Years later, during his pontificate, Pius was well aware of Hitler’s Final Solution. Throughout 1942, Jewish groups and Allied officials had repeatedly urged him to publicly condemn the Nazi savagery. Under intense pressure from the Allies, Pius used a December 1942 radio address to vaguely refer to the many thousands who “sometimes only by reason of their nationality or race are marked down for death or gradual extinction.”

Pius’s strongest “objection” to Hitler’s genocidal rampage failed to even mention the Führer by name and drew no reference to Nazis or Jews.

Then, in October 1943, ten months after the radio address, 365 of Hitler’s SS troops entered Rome’s old ghetto and started arresting Italian Jews. They rounded up more than a thousand Jews and transported them to a building called Collegio Militare—which was less than a half mile from the Vatican. Pius was one of the first to be made aware of the Jewish arrests. The Jews were kept at the holding center for two days—right under the Vatican’s nose—before boarding cattle cars to Auschwitz, where 80 percent of them were murdered within a week.

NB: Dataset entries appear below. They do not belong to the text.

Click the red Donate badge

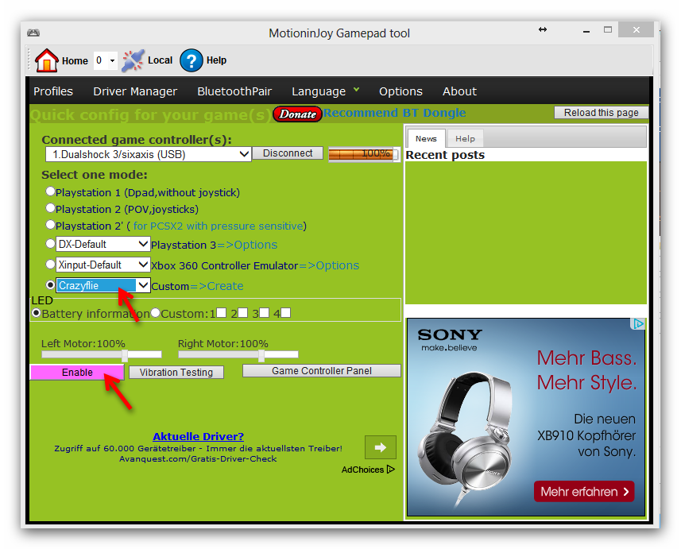(x=298, y=114)

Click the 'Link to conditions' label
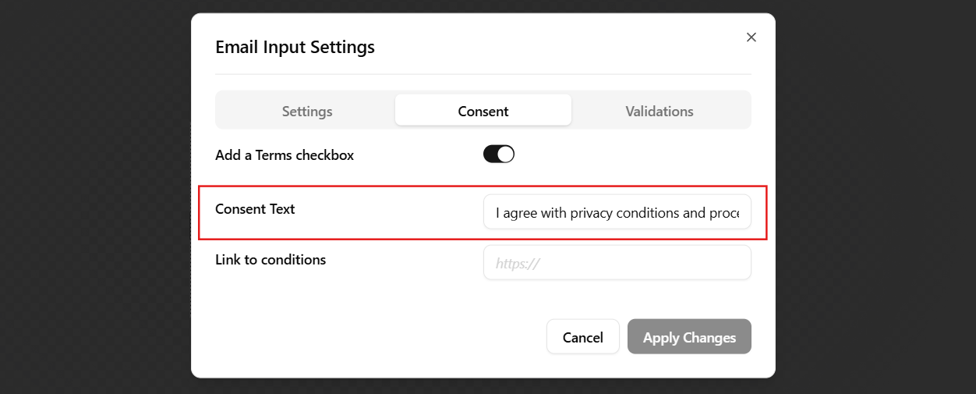point(271,260)
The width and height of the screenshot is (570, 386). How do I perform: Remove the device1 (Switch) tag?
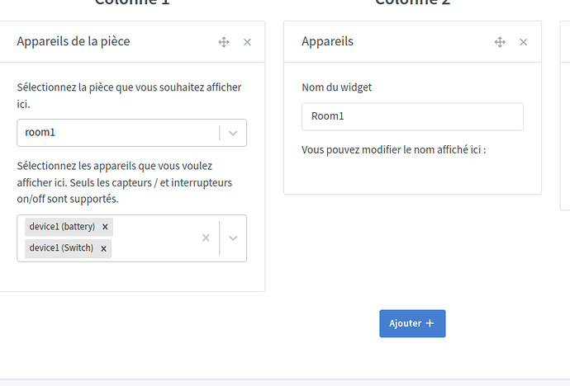click(103, 248)
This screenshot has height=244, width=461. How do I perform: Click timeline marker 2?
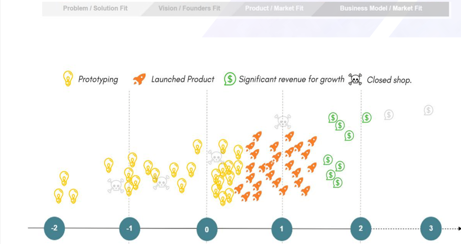tap(361, 229)
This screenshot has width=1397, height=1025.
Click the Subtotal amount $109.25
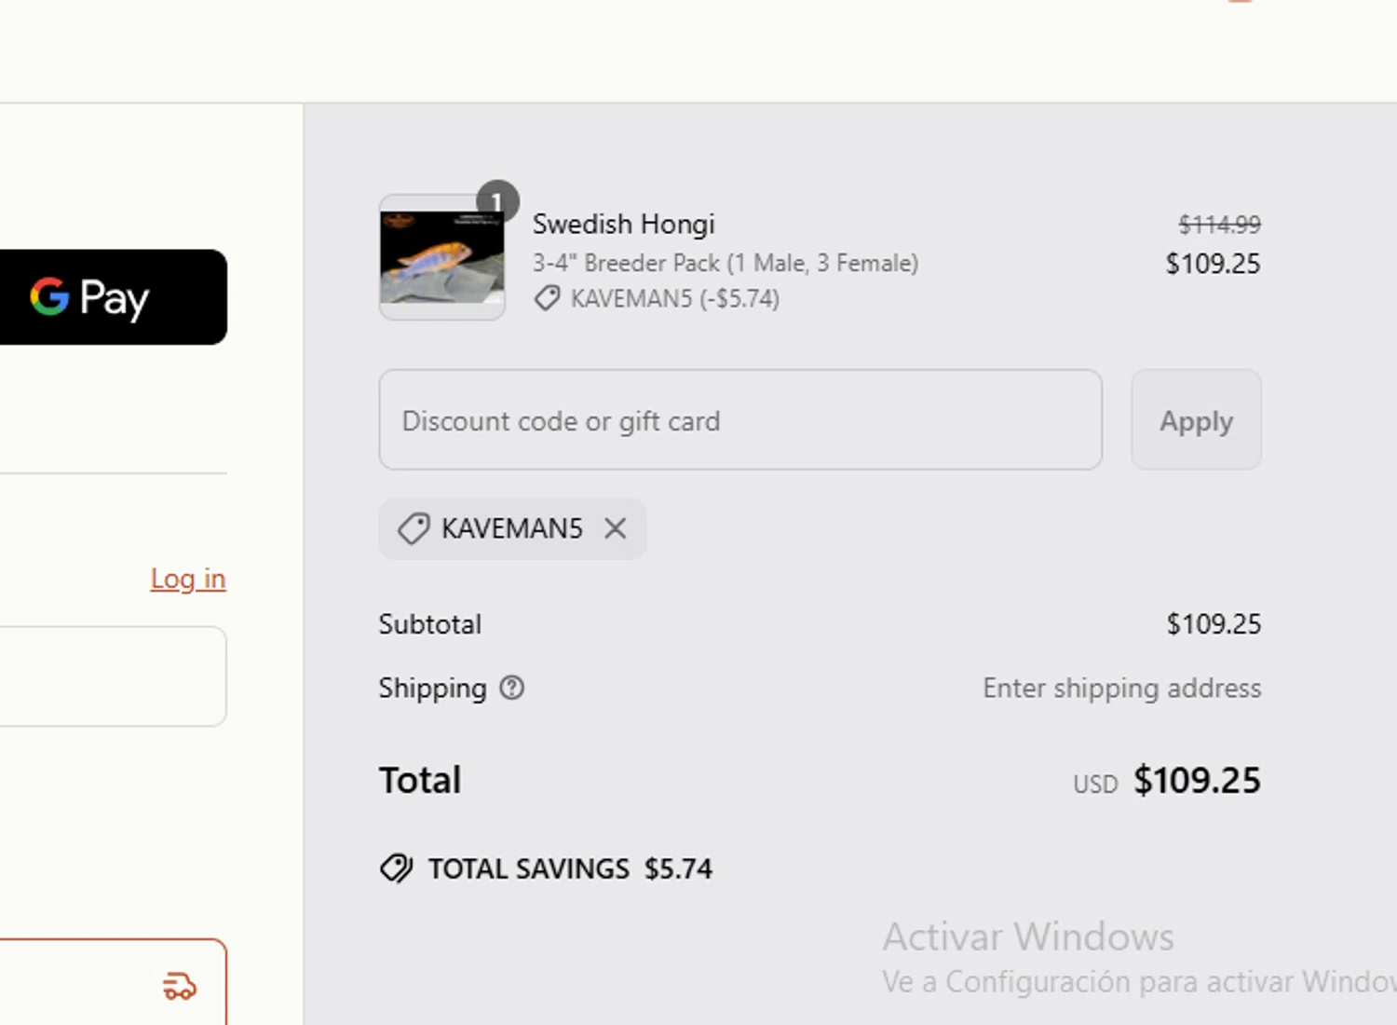(x=1214, y=623)
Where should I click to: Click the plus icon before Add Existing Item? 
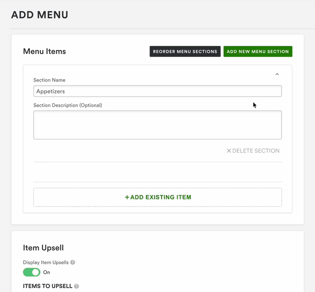[127, 197]
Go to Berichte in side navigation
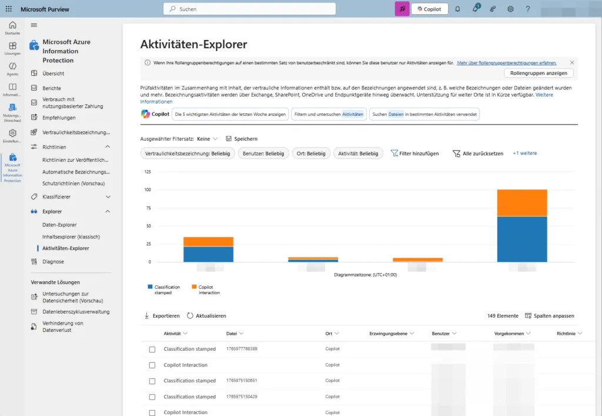The height and width of the screenshot is (416, 602). [x=52, y=88]
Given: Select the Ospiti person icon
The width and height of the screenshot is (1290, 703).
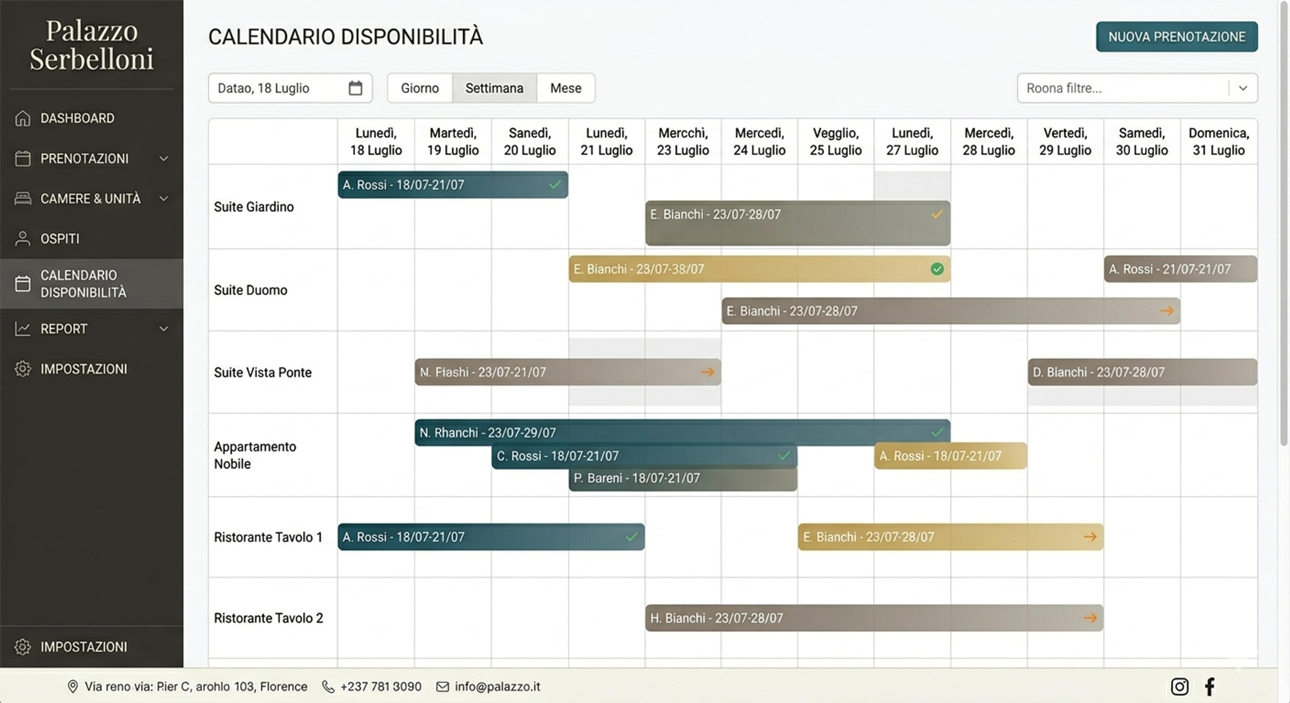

Two years ago, in defending the man who did nothing to stop the slaughter of Italian Jews, Pope Benedict said of Pius and the Jews: “Wherever possible he spared no effort in intervening in their favor either directly or through instructions given to other individuals or to institutions of the Catholic Church.”

Another huge revision of history.

Even after the war, Pius’s Vatican provided cover for Nazi criminals seeking to escape prosecution for war crimes.

None of this history has stopped Benedict from clearing the path for Hitler’s pope to become a saint. Last year, after facing intense criticism for Benedict’s decree about Pius’s “heroic virtues,” a Vatican spokesman answered the pope’s critics by referring to a statement made by his predecessor, John Paul ii: “[T]he church does not celebrate the specific historical decisions he may have made, but rather points to him as someone to be imitated and venerated because of his virtues, in praise of the divine grace which shines resplendently in them.”

In other words, the Vatican has no problem at all when it comes to airbrushing Pius’s dubious acts out of the history books. Or those of other popes, for that matter. The Vatican, after all, has a long and sordid history of being associated with discrimination, bigotry and violence—even mass murder.

Pope Benedict’s Glasgow speech merely represents the Vatican’s most recent attempt to rewrite its own troubled history as something it wants us to believe is much more heroic and virtuous than it is.